-- SELECTED EXCERPT start --

Management skills for new leaders

At DevOpsDays Melbourne 2015 I facilitated an Open Space session on management and leadership.

The purpose of the session was for experienced leaders to share their stories and discuss what skills are required for effective leadership, so new managers and people who are thinking about making the switch could learn from people who have been before them.

You can find the original audio on SoundCloud.

This is a writeup of what was discussed in the session.

Reviews

At some stage you’re going to have to do a performance review.

Being honest in the review can be hard when you start, but the people in your team really appreciate feedback because it’s personal.

Reviews should contain no surprises. If you get to a review and your team member is surprised by something said, it’s too late. When you give feedback, be specific and call out specific good work – it shows that you as a leader are noticing and appreciating the work that’s being done. Generic platitudes of “good job” aren’t effective.

But don’t just wait for a review - force yourself to give feedback whenever you can. Showing that you notice what people in your team are doing is really powerful, and is a big influencer of behaviour. You might feel like you’re giving too much feedback to your team, but every person on your team is only seeing a slice of the feedback.

1:1s

Sometimes 1:1s are the last thing you want to do if you’re an introvert.

It shows up in your calendar, and you think “I wonder if I just don’t show up today?”. But when your boss doesn’t show up, you both stop talking about the 1:1, and mutually implicitly decide not to do more 1:1s. Force yourself to do them even when you don’t want to – you’ll often find within a minute that you’re enjoying it, because you’re feeding off the response you’re getting: that it’s important to them.

People might do 1:1s because they feel they have to.

Why should I do it? Why should I talk about family, weekend, work? We’re engineers! We know what each other do!

But people are more engaged if you know about their family, and they know about yours. It’s surprising to know these things work, but also relieving – it’s not black magic, it’s just how humans work. We attach to each other more when we’re socially connected.

You should be meeting people a minimum every fortnight, so there are no nasty surprises.

But separate 1:1s-as-a-status-update from 1:1s-as-a-personal-update. It’s important to do both, but separate the concerns.

Mentoring

Get team leads together in your organisation, and get them sharing experiences and lessons. Make sure new managers talk to one another, and bounce ideas around.

It’s also important to pair up new managers with an experienced manager to bounce ideas around.

These pairing doesn’t have to be in the same department, because it’s dealing with people problems, not technical ones.

Also think about finding someone to bounce ideas off outside of the company – talk to ex-bosses, find mentors, individuals. They give you a perspective because they’re not trapped in your day-to-day.

-- SELECTED EXCERPT end --
-- DATASET ROWS start --

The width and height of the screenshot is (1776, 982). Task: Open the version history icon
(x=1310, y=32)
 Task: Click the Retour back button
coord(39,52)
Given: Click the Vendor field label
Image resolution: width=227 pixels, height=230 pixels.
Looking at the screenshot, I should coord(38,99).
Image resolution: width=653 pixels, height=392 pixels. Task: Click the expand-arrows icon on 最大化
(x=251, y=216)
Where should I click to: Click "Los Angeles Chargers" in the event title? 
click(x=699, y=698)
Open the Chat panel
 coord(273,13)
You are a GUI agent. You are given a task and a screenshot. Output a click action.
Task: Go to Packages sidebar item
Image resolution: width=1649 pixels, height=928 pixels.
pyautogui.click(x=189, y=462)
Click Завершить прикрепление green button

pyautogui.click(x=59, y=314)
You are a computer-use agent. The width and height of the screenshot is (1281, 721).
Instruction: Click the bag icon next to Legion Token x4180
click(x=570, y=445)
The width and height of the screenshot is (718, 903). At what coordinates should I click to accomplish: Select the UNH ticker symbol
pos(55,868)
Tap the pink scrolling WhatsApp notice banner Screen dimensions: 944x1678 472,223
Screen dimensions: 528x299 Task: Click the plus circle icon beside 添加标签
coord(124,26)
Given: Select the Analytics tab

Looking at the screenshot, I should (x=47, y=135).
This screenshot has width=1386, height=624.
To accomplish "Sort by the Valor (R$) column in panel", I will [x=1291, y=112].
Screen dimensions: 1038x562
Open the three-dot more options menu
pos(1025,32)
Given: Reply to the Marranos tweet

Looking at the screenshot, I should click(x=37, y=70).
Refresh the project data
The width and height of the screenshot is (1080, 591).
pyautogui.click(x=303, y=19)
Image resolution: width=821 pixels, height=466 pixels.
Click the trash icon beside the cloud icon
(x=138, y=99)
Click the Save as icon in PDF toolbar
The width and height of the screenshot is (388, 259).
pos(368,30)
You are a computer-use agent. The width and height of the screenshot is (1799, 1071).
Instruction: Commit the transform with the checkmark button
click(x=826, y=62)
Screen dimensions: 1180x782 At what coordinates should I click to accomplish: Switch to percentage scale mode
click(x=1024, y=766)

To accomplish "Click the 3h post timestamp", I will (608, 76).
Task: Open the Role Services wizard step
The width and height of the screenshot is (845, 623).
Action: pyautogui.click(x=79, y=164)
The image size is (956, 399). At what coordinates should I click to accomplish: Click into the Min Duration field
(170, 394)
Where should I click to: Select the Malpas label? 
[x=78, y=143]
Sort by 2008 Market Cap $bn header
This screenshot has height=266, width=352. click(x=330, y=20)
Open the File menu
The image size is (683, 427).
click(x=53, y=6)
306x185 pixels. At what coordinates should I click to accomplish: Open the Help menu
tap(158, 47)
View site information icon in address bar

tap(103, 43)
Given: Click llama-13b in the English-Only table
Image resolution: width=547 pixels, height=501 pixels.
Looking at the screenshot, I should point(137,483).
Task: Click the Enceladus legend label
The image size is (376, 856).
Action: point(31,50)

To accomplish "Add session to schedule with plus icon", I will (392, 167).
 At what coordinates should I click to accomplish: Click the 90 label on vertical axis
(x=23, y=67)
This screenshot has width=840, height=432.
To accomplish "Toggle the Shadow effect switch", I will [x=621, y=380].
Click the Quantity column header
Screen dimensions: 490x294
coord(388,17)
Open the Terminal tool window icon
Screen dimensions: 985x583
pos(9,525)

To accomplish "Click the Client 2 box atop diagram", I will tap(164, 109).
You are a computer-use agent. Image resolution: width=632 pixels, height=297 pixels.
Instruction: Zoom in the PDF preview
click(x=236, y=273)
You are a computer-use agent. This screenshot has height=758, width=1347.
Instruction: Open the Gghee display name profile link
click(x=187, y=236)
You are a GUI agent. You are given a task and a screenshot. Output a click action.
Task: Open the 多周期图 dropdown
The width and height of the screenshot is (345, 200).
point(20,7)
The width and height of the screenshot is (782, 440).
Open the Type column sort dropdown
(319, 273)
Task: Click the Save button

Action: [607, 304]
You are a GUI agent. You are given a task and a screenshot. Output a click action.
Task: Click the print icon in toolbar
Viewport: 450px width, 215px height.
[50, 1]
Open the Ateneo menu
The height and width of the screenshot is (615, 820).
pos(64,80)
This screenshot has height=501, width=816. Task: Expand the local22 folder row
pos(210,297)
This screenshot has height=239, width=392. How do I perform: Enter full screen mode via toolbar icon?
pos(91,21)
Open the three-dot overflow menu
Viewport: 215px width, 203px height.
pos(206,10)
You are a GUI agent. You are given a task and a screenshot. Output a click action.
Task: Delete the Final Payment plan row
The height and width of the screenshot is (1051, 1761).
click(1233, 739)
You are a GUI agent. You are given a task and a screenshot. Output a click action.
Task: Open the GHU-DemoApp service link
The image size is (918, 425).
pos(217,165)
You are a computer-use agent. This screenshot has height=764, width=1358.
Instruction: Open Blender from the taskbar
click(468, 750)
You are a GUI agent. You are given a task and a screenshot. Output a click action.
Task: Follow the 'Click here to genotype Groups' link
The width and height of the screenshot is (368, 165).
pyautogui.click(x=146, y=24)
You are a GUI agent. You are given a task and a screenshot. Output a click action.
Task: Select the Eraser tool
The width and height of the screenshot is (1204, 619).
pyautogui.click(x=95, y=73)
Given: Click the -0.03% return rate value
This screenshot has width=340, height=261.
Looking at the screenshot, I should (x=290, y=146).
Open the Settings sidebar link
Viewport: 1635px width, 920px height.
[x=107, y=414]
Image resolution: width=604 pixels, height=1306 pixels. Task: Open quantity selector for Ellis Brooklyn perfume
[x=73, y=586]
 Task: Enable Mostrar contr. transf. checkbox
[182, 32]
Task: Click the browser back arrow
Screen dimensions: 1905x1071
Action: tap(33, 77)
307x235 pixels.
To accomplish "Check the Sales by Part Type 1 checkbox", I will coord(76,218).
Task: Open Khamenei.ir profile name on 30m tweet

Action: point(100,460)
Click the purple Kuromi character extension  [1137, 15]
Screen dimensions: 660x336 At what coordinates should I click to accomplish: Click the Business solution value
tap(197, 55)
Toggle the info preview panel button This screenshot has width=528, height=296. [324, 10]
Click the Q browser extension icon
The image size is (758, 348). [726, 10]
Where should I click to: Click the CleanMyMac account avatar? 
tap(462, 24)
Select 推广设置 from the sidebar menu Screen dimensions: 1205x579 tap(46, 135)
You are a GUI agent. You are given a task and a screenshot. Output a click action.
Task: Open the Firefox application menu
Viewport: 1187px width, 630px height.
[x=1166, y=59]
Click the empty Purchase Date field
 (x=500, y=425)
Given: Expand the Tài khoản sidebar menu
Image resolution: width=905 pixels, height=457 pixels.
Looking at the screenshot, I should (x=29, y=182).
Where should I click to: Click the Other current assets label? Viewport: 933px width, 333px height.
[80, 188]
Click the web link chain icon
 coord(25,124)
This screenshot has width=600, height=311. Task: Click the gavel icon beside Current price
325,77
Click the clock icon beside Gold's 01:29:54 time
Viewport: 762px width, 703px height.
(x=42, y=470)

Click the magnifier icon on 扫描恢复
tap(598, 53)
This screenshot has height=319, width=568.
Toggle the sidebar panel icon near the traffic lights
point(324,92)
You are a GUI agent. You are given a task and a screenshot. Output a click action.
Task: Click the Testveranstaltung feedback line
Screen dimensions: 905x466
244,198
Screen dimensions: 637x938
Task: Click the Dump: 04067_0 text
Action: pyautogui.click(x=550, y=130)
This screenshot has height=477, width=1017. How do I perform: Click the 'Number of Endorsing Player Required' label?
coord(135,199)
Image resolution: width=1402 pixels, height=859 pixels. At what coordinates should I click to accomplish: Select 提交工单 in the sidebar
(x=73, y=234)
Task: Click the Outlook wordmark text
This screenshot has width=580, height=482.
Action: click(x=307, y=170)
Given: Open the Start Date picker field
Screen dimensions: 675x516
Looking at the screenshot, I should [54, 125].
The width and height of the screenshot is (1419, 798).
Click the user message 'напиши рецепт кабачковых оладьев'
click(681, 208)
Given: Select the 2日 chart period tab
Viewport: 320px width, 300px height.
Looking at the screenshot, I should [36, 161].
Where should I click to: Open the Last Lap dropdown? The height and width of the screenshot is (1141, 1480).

-- DATASET ROWS end --

STATED TASK A: Do these statements agree with the writeup on management skills for new leaders? Answer yes or no for each and quote the deciding words. (i) The session took place at DevOpsDays Melbourne 2015. (ii) The writeup recommends meeting people at least once a month. (iii) Generic praise such as "good job" is called effective.
STATED TASK B: Carry on the writeup on management skills for new leaders from its last sentence.

WRITTEN ANSWER A:
(i) Yes: "At DevOpsDays Melbourne 2015 I facilitated an Open Space session on management and leadership."
(ii) No: "You should be meeting people a minimum every fortnight, so there are no nasty surprises."
(iii) No: "Generic platitudes of “good job” aren’t effective."

WRITTEN ANSWER B:
Best bit of advice ever given to David Spriggs, CEO of Infoxchange: “Treat all your staff as if they’re volunteers”:

David Spriggs delivering the quote

Listen to people, look after them. Don’t try and do too much work as a manager – you’re there to be a multiplier.

Role models

Everyone was likely managed by a good manager at some point.

We’ve all seen and experienced good things when working for good management. We often forget what those good things are when we make the change to management. You’ve got to re-learn it all. You’re not receiving it, you’re giving it. This is super hard.

Conversely, a lot of people have never had good technical management, so they may imitate what they’ve seen, perpetuating bad practices because it’s all they’ve ever known. For example: “I haven’t seen my manager in 3 months”.

Promotion vs career change

There’s a preconception that you have to do a lot of tasks as a manager.

You’re going up to get more responsibility, be paid more, and have greater input into the company direction.

Often people will get to a point in their technical career where they are unable to advance any further, and there are few companies that help people go further on the technical career development track. Rackspace have the technical career track, where engineers can be paid more and have more input in the company than some execs.

As managers we need to create the opportunity for our people to grow in the direction they want.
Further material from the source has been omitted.